PROBLEM STATEMENT: Working from the entries below, tally each line that holds "will". Give the tally and nothing else.

INFORMATION PROVIDED:
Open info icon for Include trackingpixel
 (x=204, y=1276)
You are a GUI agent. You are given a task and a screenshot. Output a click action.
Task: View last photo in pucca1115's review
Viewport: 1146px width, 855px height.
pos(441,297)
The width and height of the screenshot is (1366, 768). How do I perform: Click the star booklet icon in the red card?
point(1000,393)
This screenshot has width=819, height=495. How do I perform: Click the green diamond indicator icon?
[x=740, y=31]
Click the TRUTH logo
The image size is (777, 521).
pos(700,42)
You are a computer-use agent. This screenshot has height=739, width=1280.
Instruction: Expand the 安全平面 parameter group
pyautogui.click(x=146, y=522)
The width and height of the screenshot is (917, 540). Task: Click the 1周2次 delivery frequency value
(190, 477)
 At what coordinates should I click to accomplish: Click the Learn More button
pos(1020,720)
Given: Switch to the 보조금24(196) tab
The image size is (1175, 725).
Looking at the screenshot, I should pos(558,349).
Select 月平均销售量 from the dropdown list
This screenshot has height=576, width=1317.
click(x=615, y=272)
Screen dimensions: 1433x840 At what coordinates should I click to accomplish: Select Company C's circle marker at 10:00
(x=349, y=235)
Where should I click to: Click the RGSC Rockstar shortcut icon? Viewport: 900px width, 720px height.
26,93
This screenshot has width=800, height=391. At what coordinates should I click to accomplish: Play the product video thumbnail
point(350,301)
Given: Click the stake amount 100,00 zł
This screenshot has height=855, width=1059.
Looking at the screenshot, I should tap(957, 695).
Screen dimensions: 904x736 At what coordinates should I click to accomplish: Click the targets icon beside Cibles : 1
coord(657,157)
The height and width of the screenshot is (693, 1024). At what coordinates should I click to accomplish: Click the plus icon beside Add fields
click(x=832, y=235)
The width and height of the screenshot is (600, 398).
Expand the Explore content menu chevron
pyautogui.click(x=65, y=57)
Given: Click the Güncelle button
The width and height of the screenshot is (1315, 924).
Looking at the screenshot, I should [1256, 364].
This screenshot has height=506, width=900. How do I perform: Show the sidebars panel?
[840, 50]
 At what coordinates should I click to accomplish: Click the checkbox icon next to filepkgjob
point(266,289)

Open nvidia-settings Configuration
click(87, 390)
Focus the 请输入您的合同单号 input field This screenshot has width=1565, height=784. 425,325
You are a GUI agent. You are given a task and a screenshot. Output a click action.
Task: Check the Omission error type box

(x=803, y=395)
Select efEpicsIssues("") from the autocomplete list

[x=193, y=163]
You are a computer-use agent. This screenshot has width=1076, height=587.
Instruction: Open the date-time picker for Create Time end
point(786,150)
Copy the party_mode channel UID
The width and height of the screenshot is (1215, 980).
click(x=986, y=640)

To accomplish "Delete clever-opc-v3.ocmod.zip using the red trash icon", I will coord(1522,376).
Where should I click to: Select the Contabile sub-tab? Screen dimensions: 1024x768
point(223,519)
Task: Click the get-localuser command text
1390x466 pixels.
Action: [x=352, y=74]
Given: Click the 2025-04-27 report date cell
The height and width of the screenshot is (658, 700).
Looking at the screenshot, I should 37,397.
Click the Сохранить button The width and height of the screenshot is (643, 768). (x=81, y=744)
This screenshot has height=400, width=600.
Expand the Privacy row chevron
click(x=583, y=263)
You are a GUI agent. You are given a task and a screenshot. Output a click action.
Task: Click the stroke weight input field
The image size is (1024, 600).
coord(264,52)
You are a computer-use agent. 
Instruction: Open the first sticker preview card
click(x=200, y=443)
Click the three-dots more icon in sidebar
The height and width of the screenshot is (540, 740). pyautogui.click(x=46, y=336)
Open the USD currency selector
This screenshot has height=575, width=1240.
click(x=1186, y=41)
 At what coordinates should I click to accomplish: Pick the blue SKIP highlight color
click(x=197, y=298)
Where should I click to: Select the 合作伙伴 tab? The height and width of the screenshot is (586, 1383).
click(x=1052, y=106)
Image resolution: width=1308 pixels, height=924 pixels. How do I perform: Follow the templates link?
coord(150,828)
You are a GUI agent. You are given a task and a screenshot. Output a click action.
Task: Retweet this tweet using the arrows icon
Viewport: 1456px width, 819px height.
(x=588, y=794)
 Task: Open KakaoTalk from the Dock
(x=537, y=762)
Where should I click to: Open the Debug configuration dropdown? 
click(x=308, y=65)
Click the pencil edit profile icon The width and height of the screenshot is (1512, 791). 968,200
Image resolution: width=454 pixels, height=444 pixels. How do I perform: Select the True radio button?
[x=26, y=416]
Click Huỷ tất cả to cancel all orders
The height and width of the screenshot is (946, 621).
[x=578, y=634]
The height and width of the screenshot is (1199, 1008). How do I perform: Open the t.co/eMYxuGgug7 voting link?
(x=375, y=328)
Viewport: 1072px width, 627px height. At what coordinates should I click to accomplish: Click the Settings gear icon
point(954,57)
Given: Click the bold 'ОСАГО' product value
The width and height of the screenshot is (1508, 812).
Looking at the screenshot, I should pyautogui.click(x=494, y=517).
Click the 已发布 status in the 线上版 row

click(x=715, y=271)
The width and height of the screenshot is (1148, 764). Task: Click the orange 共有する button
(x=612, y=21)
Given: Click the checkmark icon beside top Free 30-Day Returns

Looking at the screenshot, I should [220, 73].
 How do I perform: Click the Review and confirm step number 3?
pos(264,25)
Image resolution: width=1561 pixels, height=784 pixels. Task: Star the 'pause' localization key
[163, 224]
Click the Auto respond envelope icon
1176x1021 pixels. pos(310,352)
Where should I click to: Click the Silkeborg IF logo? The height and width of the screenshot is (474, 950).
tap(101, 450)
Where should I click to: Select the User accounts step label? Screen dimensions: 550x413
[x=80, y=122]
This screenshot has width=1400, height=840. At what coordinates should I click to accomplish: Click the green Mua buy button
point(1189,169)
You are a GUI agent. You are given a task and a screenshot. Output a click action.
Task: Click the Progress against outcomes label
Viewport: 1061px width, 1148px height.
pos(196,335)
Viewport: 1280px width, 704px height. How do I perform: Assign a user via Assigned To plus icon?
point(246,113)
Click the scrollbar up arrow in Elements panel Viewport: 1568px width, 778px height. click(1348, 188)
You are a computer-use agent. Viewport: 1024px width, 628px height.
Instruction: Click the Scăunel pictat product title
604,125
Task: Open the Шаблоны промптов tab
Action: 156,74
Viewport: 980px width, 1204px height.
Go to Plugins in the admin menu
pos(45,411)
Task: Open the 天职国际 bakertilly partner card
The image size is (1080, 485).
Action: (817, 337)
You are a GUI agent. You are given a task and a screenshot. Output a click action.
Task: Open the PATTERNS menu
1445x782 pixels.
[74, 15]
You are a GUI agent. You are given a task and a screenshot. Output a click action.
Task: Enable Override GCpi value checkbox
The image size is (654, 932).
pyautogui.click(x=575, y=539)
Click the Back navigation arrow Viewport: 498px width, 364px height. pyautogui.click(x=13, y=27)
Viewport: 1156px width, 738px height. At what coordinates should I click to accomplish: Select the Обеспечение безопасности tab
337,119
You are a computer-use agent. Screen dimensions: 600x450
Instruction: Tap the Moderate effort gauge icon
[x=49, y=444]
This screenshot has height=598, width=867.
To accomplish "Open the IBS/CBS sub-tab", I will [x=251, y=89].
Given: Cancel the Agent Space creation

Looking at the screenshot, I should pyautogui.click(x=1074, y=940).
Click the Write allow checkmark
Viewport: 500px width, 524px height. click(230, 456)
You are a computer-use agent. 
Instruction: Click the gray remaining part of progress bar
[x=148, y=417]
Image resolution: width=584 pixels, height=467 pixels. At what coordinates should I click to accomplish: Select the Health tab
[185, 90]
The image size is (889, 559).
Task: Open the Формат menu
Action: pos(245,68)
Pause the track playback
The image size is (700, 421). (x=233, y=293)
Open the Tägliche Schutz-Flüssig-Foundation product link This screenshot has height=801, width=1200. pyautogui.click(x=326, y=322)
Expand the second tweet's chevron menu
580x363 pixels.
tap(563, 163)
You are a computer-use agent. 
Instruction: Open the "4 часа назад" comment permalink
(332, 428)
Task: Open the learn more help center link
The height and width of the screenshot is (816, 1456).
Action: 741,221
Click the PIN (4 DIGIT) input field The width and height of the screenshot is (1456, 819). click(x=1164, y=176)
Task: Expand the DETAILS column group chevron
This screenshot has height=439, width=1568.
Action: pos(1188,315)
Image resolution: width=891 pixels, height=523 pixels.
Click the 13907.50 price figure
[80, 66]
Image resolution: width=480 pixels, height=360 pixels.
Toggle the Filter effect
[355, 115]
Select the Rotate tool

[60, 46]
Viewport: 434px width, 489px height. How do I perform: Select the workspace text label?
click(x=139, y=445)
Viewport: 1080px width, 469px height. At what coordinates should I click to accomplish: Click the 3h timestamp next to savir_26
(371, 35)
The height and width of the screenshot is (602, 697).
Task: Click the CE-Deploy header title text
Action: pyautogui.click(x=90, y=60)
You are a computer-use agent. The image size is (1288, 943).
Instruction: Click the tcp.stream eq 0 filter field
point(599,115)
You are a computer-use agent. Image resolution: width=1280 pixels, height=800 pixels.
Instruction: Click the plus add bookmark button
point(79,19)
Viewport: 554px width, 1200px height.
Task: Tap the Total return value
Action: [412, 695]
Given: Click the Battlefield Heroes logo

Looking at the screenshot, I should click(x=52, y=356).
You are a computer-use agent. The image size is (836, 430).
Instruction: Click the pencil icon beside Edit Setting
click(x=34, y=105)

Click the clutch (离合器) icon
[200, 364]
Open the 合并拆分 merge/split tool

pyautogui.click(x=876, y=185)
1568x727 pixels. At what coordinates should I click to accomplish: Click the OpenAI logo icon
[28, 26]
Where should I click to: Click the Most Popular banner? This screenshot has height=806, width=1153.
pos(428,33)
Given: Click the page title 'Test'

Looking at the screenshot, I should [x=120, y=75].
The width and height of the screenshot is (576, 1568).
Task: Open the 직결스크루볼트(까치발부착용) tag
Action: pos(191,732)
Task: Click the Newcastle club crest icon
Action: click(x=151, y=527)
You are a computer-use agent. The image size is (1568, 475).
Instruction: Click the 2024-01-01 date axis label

EXERCISE ANSWER: 2